─── RECORDS FOR THIS TASK
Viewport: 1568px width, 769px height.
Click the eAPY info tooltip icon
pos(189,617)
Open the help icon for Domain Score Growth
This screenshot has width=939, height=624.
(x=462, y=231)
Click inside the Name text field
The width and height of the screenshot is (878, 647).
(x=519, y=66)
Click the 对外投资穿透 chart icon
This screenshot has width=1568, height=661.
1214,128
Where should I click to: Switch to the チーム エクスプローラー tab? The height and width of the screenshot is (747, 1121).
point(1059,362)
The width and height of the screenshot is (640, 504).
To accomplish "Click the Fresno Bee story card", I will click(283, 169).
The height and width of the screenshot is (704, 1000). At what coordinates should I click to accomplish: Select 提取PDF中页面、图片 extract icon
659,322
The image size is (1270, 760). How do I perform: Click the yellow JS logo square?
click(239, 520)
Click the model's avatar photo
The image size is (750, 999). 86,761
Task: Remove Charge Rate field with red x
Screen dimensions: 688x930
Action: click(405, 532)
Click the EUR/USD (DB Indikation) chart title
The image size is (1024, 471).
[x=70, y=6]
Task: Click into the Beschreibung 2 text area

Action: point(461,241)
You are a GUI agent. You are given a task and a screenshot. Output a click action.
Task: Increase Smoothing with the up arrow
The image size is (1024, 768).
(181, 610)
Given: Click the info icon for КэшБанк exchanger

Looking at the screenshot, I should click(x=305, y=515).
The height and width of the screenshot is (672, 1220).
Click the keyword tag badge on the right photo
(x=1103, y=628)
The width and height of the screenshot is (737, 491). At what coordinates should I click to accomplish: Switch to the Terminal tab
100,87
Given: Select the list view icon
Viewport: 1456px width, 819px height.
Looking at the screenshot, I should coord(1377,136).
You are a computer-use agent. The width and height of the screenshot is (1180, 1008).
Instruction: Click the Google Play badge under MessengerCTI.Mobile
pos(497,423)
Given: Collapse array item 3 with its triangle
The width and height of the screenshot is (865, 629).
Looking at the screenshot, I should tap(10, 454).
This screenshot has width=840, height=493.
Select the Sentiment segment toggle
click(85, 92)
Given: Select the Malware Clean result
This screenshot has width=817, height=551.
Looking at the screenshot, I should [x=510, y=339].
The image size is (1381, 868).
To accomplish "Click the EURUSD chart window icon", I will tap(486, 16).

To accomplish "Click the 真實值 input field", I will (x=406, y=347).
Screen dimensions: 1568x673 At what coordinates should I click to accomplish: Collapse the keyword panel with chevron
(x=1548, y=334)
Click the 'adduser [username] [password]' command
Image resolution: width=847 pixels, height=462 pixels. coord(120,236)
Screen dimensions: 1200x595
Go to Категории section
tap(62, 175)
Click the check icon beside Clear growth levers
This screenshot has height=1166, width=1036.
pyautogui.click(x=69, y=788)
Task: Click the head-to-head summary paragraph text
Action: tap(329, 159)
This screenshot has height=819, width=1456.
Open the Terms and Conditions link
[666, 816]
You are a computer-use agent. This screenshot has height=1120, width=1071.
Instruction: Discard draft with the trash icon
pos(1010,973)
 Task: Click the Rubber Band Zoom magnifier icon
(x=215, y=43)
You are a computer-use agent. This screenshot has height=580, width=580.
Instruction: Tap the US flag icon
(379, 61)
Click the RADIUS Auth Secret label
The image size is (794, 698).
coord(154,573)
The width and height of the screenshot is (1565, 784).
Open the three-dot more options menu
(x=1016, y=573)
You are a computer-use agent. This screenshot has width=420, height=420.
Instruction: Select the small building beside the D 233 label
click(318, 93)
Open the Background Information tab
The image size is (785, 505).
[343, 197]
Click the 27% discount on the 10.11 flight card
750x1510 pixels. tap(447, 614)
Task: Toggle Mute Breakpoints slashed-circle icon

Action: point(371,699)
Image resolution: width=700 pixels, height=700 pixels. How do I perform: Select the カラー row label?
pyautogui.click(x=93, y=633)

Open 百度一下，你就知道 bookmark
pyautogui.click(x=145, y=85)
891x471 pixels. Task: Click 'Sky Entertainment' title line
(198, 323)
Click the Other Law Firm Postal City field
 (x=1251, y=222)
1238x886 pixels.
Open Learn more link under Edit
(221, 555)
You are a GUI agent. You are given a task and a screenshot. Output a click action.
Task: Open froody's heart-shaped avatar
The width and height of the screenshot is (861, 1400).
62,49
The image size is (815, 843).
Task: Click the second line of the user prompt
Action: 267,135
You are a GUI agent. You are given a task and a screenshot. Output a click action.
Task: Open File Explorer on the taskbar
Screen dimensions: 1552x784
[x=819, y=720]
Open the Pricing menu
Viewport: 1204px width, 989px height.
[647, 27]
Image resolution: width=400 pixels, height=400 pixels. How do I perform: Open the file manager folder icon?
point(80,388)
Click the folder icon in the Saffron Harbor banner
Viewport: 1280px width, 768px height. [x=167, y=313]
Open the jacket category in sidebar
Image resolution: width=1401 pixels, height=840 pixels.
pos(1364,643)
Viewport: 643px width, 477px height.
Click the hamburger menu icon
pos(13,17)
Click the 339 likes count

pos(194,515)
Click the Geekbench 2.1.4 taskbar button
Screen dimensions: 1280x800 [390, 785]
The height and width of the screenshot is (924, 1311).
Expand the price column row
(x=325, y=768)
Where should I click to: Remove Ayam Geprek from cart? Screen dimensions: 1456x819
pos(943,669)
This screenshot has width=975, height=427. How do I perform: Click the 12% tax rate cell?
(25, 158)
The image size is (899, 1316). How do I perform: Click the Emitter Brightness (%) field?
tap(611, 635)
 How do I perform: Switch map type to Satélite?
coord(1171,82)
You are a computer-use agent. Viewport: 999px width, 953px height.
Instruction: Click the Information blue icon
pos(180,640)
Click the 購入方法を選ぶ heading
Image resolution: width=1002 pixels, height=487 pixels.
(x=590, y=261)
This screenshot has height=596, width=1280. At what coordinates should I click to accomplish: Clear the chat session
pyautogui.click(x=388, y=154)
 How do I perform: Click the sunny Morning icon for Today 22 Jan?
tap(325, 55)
──────
[TASK INSTRUCTIONS]
Rewrite these lines, putting "Change" in place of "Switch" throughout all the records. Leave everything else unchanged.

[RESPONSE]
Viewport: 1568px width, 769px height.
Click the eAPY info tooltip icon
pos(189,617)
Open the help icon for Domain Score Growth
This screenshot has width=939, height=624.
(x=462, y=231)
Click inside the Name text field
The width and height of the screenshot is (878, 647).
(x=519, y=66)
Click the 对外投资穿透 chart icon
This screenshot has width=1568, height=661.
1214,128
Where should I click to: Change to the チーム エクスプローラー tab? The height and width of the screenshot is (747, 1121).
point(1059,362)
The width and height of the screenshot is (640, 504).
To accomplish "Click the Fresno Bee story card", I will click(283, 169).
The height and width of the screenshot is (704, 1000). At what coordinates should I click to accomplish: Select 提取PDF中页面、图片 extract icon
659,322
The image size is (1270, 760). How do I perform: Click the yellow JS logo square?
click(239, 520)
Click the model's avatar photo
The image size is (750, 999). 86,761
Task: Remove Charge Rate field with red x
Screen dimensions: 688x930
Action: click(405, 532)
Click the EUR/USD (DB Indikation) chart title
The image size is (1024, 471).
[x=70, y=6]
Task: Click into the Beschreibung 2 text area

Action: point(461,241)
You are a GUI agent. You are given a task and a screenshot. Output a click action.
Task: Increase Smoothing with the up arrow
The image size is (1024, 768).
(181, 610)
Given: Click the info icon for КэшБанк exchanger

Looking at the screenshot, I should click(x=305, y=515).
The height and width of the screenshot is (672, 1220).
Click the keyword tag badge on the right photo
(x=1103, y=628)
The width and height of the screenshot is (737, 491). At what coordinates should I click to accomplish: Change to the Terminal tab
100,87
Given: Select the list view icon
Viewport: 1456px width, 819px height.
Looking at the screenshot, I should coord(1377,136).
You are a computer-use agent. The width and height of the screenshot is (1180, 1008).
Instruction: Click the Google Play badge under MessengerCTI.Mobile
pos(497,423)
Given: Collapse array item 3 with its triangle
The width and height of the screenshot is (865, 629).
Looking at the screenshot, I should tap(10, 454).
This screenshot has width=840, height=493.
Select the Sentiment segment toggle
click(85, 92)
Given: Select the Malware Clean result
This screenshot has width=817, height=551.
Looking at the screenshot, I should [x=510, y=339].
The image size is (1381, 868).
To accomplish "Click the EURUSD chart window icon", I will tap(486, 16).

To accomplish "Click the 真實值 input field", I will (x=406, y=347).
Screen dimensions: 1568x673 At what coordinates should I click to accomplish: Collapse the keyword panel with chevron
(x=1548, y=334)
Click the 'adduser [username] [password]' command
Image resolution: width=847 pixels, height=462 pixels. coord(120,236)
Screen dimensions: 1200x595
Go to Категории section
tap(62, 175)
Click the check icon beside Clear growth levers
This screenshot has height=1166, width=1036.
pyautogui.click(x=69, y=788)
Task: Click the head-to-head summary paragraph text
Action: tap(329, 159)
This screenshot has height=819, width=1456.
Open the Terms and Conditions link
[666, 816]
You are a computer-use agent. This screenshot has height=1120, width=1071.
Instruction: Discard draft with the trash icon
pos(1010,973)
 Task: Click the Rubber Band Zoom magnifier icon
(x=215, y=43)
You are a computer-use agent. This screenshot has height=580, width=580.
Instruction: Tap the US flag icon
(379, 61)
Click the RADIUS Auth Secret label
The image size is (794, 698).
coord(154,573)
The width and height of the screenshot is (1565, 784).
Open the three-dot more options menu
(x=1016, y=573)
You are a computer-use agent. This screenshot has width=420, height=420.
Instruction: Select the small building beside the D 233 label
click(318, 93)
Open the Background Information tab
The image size is (785, 505).
[343, 197]
Click the 27% discount on the 10.11 flight card
750x1510 pixels. tap(447, 614)
Task: Toggle Mute Breakpoints slashed-circle icon

Action: point(371,699)
Image resolution: width=700 pixels, height=700 pixels. How do I perform: Select the カラー row label?
pyautogui.click(x=93, y=633)

Open 百度一下，你就知道 bookmark
pyautogui.click(x=145, y=85)
891x471 pixels. Task: Click 'Sky Entertainment' title line
(198, 323)
Click the Other Law Firm Postal City field
 (x=1251, y=222)
1238x886 pixels.
Open Learn more link under Edit
(221, 555)
You are a GUI agent. You are given a task and a screenshot. Output a click action.
Task: Open froody's heart-shaped avatar
The width and height of the screenshot is (861, 1400).
62,49
The image size is (815, 843).
Task: Click the second line of the user prompt
Action: 267,135
You are a GUI agent. You are given a task and a screenshot. Output a click action.
Task: Open File Explorer on the taskbar
Screen dimensions: 1552x784
[x=819, y=720]
Open the Pricing menu
Viewport: 1204px width, 989px height.
[647, 27]
Image resolution: width=400 pixels, height=400 pixels. How do I perform: Open the file manager folder icon?
point(80,388)
Click the folder icon in the Saffron Harbor banner
Viewport: 1280px width, 768px height. [x=167, y=313]
Open the jacket category in sidebar
Image resolution: width=1401 pixels, height=840 pixels.
pos(1364,643)
Viewport: 643px width, 477px height.
Click the hamburger menu icon
pos(13,17)
Click the 339 likes count

pos(194,515)
Click the Geekbench 2.1.4 taskbar button
Screen dimensions: 1280x800 [390, 785]
The height and width of the screenshot is (924, 1311).
Expand the price column row
(x=325, y=768)
Where should I click to: Remove Ayam Geprek from cart? Screen dimensions: 1456x819
pos(943,669)
This screenshot has width=975, height=427. How do I perform: Click the 12% tax rate cell?
(25, 158)
The image size is (899, 1316). How do I perform: Click the Emitter Brightness (%) field?
tap(611, 635)
 How do I perform: Change map type to Satélite?
coord(1171,82)
You are a computer-use agent. Viewport: 999px width, 953px height.
Instruction: Click the Information blue icon
pos(180,640)
Click the 購入方法を選ぶ heading
Image resolution: width=1002 pixels, height=487 pixels.
(x=590, y=261)
This screenshot has height=596, width=1280. At what coordinates should I click to accomplish: Clear the chat session
pyautogui.click(x=388, y=154)
 How do I perform: Click the sunny Morning icon for Today 22 Jan?
tap(325, 55)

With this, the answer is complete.